• [The problem]:
Every record below should appear in your answer, copied exactly.

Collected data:
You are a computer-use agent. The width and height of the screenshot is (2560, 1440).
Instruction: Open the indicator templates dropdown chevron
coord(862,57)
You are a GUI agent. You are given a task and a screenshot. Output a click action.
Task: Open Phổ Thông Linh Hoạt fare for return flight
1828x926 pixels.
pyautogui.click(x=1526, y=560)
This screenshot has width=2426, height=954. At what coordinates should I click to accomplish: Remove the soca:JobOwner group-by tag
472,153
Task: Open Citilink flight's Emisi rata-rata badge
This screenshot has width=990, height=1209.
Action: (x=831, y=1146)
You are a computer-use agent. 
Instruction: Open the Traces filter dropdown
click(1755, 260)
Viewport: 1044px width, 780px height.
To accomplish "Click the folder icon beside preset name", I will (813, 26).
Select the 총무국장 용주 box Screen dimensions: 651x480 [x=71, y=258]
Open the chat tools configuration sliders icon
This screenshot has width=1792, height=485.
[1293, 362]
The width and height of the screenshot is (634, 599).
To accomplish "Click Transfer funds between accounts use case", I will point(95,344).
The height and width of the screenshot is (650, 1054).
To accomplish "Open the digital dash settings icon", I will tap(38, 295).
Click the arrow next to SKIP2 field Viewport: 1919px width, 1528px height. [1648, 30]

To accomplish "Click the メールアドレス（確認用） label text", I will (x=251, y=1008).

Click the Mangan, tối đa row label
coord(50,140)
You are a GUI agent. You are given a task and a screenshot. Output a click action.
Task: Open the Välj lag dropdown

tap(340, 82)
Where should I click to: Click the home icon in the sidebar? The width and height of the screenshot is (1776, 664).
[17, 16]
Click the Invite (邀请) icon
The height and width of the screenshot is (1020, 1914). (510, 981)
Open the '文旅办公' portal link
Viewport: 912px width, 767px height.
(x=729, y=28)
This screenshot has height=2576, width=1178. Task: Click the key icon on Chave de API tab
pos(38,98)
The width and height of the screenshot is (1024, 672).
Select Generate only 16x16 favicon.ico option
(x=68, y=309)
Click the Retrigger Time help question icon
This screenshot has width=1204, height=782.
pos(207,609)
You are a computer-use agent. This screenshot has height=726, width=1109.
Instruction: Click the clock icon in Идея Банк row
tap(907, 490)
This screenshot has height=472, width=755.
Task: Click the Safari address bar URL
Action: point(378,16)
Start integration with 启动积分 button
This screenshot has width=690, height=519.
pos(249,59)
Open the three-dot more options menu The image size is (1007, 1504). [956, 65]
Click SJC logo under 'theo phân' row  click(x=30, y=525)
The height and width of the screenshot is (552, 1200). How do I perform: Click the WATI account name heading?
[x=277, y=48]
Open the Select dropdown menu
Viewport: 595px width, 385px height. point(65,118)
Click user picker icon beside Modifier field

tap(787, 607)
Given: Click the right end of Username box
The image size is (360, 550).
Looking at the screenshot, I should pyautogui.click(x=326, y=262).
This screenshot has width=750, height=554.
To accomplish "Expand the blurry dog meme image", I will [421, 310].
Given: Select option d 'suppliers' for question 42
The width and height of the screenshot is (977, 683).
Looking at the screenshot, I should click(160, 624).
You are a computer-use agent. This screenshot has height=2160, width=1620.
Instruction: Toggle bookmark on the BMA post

• [Response area]:
You are a computer-use agent. The width and height of the screenshot is (2560, 1440).
Instruction: Open the indicator templates dropdown chevron
coord(862,57)
You are a GUI agent. You are given a task and a screenshot. Output a click action.
Task: Open Phổ Thông Linh Hoạt fare for return flight
1828x926 pixels.
pyautogui.click(x=1526, y=560)
This screenshot has width=2426, height=954. At what coordinates should I click to accomplish: Remove the soca:JobOwner group-by tag
472,153
Task: Open Citilink flight's Emisi rata-rata badge
This screenshot has width=990, height=1209.
Action: (x=831, y=1146)
You are a computer-use agent. 
Instruction: Open the Traces filter dropdown
click(1755, 260)
Viewport: 1044px width, 780px height.
To accomplish "Click the folder icon beside preset name", I will (813, 26).
Select the 총무국장 용주 box Screen dimensions: 651x480 [x=71, y=258]
Open the chat tools configuration sliders icon
This screenshot has width=1792, height=485.
[1293, 362]
The width and height of the screenshot is (634, 599).
To accomplish "Click Transfer funds between accounts use case", I will point(95,344).
The height and width of the screenshot is (650, 1054).
To accomplish "Open the digital dash settings icon", I will tap(38, 295).
Click the arrow next to SKIP2 field Viewport: 1919px width, 1528px height. [1648, 30]

To accomplish "Click the メールアドレス（確認用） label text", I will (x=251, y=1008).

Click the Mangan, tối đa row label
coord(50,140)
You are a GUI agent. You are given a task and a screenshot. Output a click action.
Task: Open the Välj lag dropdown

tap(340, 82)
Where should I click to: Click the home icon in the sidebar? The width and height of the screenshot is (1776, 664).
[17, 16]
Click the Invite (邀请) icon
The height and width of the screenshot is (1020, 1914). (510, 981)
Open the '文旅办公' portal link
Viewport: 912px width, 767px height.
(x=729, y=28)
This screenshot has height=2576, width=1178. Task: Click the key icon on Chave de API tab
pos(38,98)
The width and height of the screenshot is (1024, 672).
Select Generate only 16x16 favicon.ico option
(x=68, y=309)
Click the Retrigger Time help question icon
This screenshot has width=1204, height=782.
pos(207,609)
You are a computer-use agent. This screenshot has height=726, width=1109.
Instruction: Click the clock icon in Идея Банк row
tap(907, 490)
This screenshot has height=472, width=755.
Task: Click the Safari address bar URL
Action: point(378,16)
Start integration with 启动积分 button
This screenshot has width=690, height=519.
pos(249,59)
Open the three-dot more options menu The image size is (1007, 1504). [956, 65]
Click SJC logo under 'theo phân' row  click(x=30, y=525)
The height and width of the screenshot is (552, 1200). How do I perform: Click the WATI account name heading?
[x=277, y=48]
Open the Select dropdown menu
Viewport: 595px width, 385px height. point(65,118)
Click user picker icon beside Modifier field

tap(787, 607)
Given: Click the right end of Username box
The image size is (360, 550).
Looking at the screenshot, I should pyautogui.click(x=326, y=262).
This screenshot has width=750, height=554.
To accomplish "Expand the blurry dog meme image", I will [421, 310].
Given: Select option d 'suppliers' for question 42
The width and height of the screenshot is (977, 683).
Looking at the screenshot, I should click(160, 624).
You are a computer-use agent. This screenshot has height=2160, width=1620.
Instruction: Toggle bookmark on the BMA post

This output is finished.